Mark Drury to champion Ashfield in new Inner West Council term

Mark Drury to champion Ashfield in new Inner West Council term
Image: Arq. Image: Photograph

By DANIEL LO SURDO

Mark Drury has been a councillor in the Inner West for over 16 years.

In that time, he has helped build the new Ashfield Aquatic Centre, propelled calls for the GreenWay infrastructure project and pushed for improvements to Dulwich Hill Station. He has also served as the Chair of the Parramatta River Catchment Group, which is working to make the Parramatta River swimmable by 2025.

Now, after being reelected to Inner West Council in the Ashfield-Djarrawunang ward, Cr Drury hopes he can continue his work around the Parramatta River and reward the trust that “the people of Ashfield” put in for him and fellow Labor councillor and deputy mayor Jessica D’Arienzo at the polls last December.
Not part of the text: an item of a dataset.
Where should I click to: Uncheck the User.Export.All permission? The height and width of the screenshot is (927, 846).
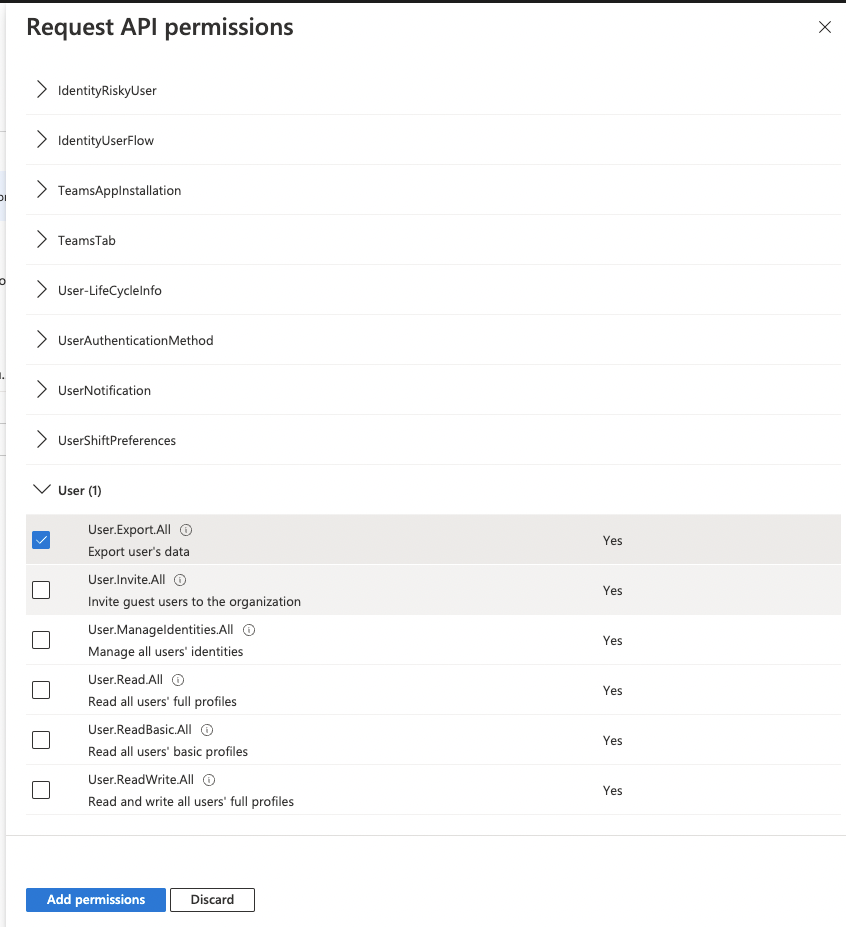click(x=41, y=540)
At the elections, which formed the councillors for the second term of Inner West Council after its merger from the previous Ashfield (where Cr Drury was a councillor from 2006), Leichhardt and Marrickville councils in 2016, Cr Drury and Labor earned a one-seat majority which helped return Balmain-Baludarri councillor Darcy Byrne to the mayoralty, and insert Cr D’Arienzo as deputy.

Cr D’Arienzo, who ran second on Labor’s Ashfield-Djarrawunang ticket, won the seat formerly occupied by then-Liberal Julie Passas, who wasn’t endorsed for the 2021 elections and unsuccessfully ran as an independent.

Ashfield intersection action

While describing council operations as an “ongoing challenge” since the merger, Cr Drury has continued to champion issues felt by the Ashfield community.

Cr Drury attended a public meeting near the crossing after the pedestrian death. Photo: Philippa Scott.

Following the death of a pedestrian at the Frederick and John Street intersection in Ashfield last month, Cr Drury has called for the state government to take responsibility for the road, saying that he “will not stop until the Minister [for Metropolitan Roads] does something”.

He added that he was “particularly annoyed with the state government” about the inaction prior to the pedestrian fatality. Concern for the intersection goes back as far as 2001 when the now-defunct Ashfield council approved upgrades to increase the intersection’s safety.

In 2018, the council-commissioned WestConnex local area improvement report warned of the dangers of the Frederick and John Street intersection, saying that increased traffic volume could “increase the exposure to crash risk for vulnerable road users”.

Nancy Yang, the granddaughter of the man killed at the crossing this year, said that it was “extremely upsetting to know that there were many other incidents … that took place here, yet nothing has been done about it”.

Cr Drury has been a social worker and has lived with his family in the Inner West for over 25 years. With council set to face many new challenges in the coming years, Cr Drury is looking forward to continuing his work in Ashfield and on council during the new term.